What I'm trying to say is, thinking in terms of a giveaway teaser is the minimum effort. I think you have to get way more creative. This always has been a long-shot world, and it's only getting worse. If ever we needed to think outside the box, we do now. 

 


nate1952
Posted: Sunday, February 21, 2016 12:28 PM

Not just “worse”, but much worse — in the sense that everything that used to be “outside the box” — Twitter, online promotions, free books, etc. — is now very firmly “inside the box”.

 

Taking up the concept of Free: that didn’t even used to be an option. Even for used bookstores. A book — almost always the fruit of hundreds of hours of work — was never worth Nothing. Now, Nothing is almost the default standard, as authors give away books left and right. If you’re Amazon Prime, you can read Free the rest of your life.

 

I’m very much attracted to the Lottery model. No matter what the odds, someone always wins the lottery. Likewise, a few self-published authors will break through and achieve success.
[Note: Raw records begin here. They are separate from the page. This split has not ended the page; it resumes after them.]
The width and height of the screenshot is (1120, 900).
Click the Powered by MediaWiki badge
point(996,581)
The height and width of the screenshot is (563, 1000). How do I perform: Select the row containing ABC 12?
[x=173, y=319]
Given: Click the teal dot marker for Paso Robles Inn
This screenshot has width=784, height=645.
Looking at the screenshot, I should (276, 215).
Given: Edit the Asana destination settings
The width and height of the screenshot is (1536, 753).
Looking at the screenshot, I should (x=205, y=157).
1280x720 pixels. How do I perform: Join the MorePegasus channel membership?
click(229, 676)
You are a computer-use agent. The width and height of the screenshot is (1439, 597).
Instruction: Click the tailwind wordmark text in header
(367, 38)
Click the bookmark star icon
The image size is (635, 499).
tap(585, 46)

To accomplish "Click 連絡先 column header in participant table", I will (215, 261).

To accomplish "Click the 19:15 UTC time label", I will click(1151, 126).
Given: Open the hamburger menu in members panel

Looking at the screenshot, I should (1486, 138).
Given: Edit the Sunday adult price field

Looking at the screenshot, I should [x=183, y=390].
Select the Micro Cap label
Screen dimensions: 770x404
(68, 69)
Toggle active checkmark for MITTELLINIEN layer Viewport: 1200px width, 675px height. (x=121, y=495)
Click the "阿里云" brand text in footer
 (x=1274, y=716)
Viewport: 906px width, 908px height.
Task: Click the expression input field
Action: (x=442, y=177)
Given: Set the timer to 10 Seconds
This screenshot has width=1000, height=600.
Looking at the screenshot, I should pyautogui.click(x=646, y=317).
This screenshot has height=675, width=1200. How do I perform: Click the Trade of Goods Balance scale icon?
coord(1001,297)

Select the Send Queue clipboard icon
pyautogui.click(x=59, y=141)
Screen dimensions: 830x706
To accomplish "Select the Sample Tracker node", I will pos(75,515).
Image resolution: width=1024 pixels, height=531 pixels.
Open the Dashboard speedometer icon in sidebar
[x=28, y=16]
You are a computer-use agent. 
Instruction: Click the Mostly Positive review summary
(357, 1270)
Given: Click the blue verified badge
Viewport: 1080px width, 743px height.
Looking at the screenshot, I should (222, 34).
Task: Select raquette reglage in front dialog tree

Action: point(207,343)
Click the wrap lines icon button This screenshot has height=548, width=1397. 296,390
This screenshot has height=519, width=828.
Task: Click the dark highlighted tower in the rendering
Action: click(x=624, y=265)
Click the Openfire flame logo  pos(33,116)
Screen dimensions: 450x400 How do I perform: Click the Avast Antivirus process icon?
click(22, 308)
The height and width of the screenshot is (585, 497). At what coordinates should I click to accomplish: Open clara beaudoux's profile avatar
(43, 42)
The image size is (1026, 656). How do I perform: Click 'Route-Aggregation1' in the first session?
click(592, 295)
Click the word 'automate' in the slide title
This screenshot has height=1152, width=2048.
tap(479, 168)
While the vast majority — even though they do everything right, waking up each morning with a will and a way — are left with worthless tickets.

 

Those who believe in Luck will depend on luck, and those who believe in Destiny will wait for Destiny to tap them on the shoulder. But as far as Silver Bullet-style marketing solutions, I just don’t see them. It still comes down to a lot of little things you do every day — and a lot of little, fortunate things that need to happen for a book to start paying off.